If you buy one ticket, your chances of winning are 1/100 (we just said that...)
If you buy two tickets, your chances are 199/10,000 (or 1.99/100)
Three tickets = 29,701/1,000,000 (2.9701/100)
Ten tickets = 90,438,207,500,880,449,001/100,000,000,000,000,000,000 (9.4xxxx/100)
100 tickets = 63.xxx/100
As you can see, the more you buy...the better your chances, though each successive ticket's added value is just a little bit smaller than the ticket before it.

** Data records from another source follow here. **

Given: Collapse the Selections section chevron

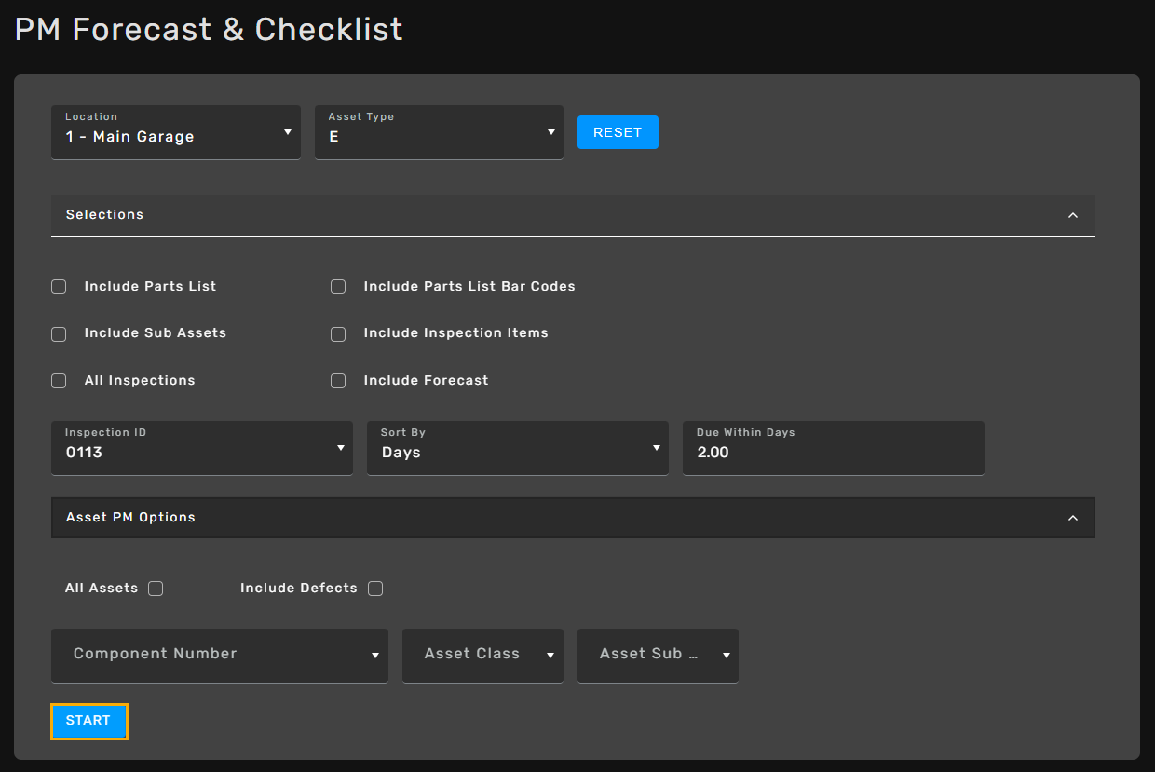Looking at the screenshot, I should coord(1072,215).
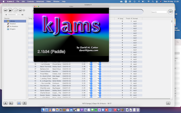
Task: Click the rewind (previous track) button
Action: [x=5, y=10]
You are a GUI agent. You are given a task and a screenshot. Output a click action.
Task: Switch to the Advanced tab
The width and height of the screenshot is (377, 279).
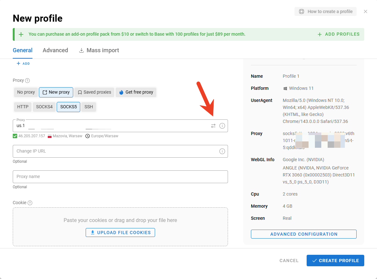point(55,50)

In general, where N is the number of tickets that you have, your chances of winning are (100^N - 99^N)/100^N. If you were to buy something like...a trillion tickets, each with an independent 1/100 shot of winning, your total chances would be 99.9999999999999+a fuckload of 9's/100...but
not 100/100. That said, the more tickets you buy...the larger your chances out of 100 become. If you take the limit of N in the previous equation ((100^N - 99^N)/100^N) as N approaches infinity, you get 1...or 100/100 (meaning you'll always win).
What's that mean? It basically means that FC's entire argument is true...so long as you're dealing with a situation with finite possibilities. No clue how it'd work with infinite possibilities...and I really don't want to think about it right now either.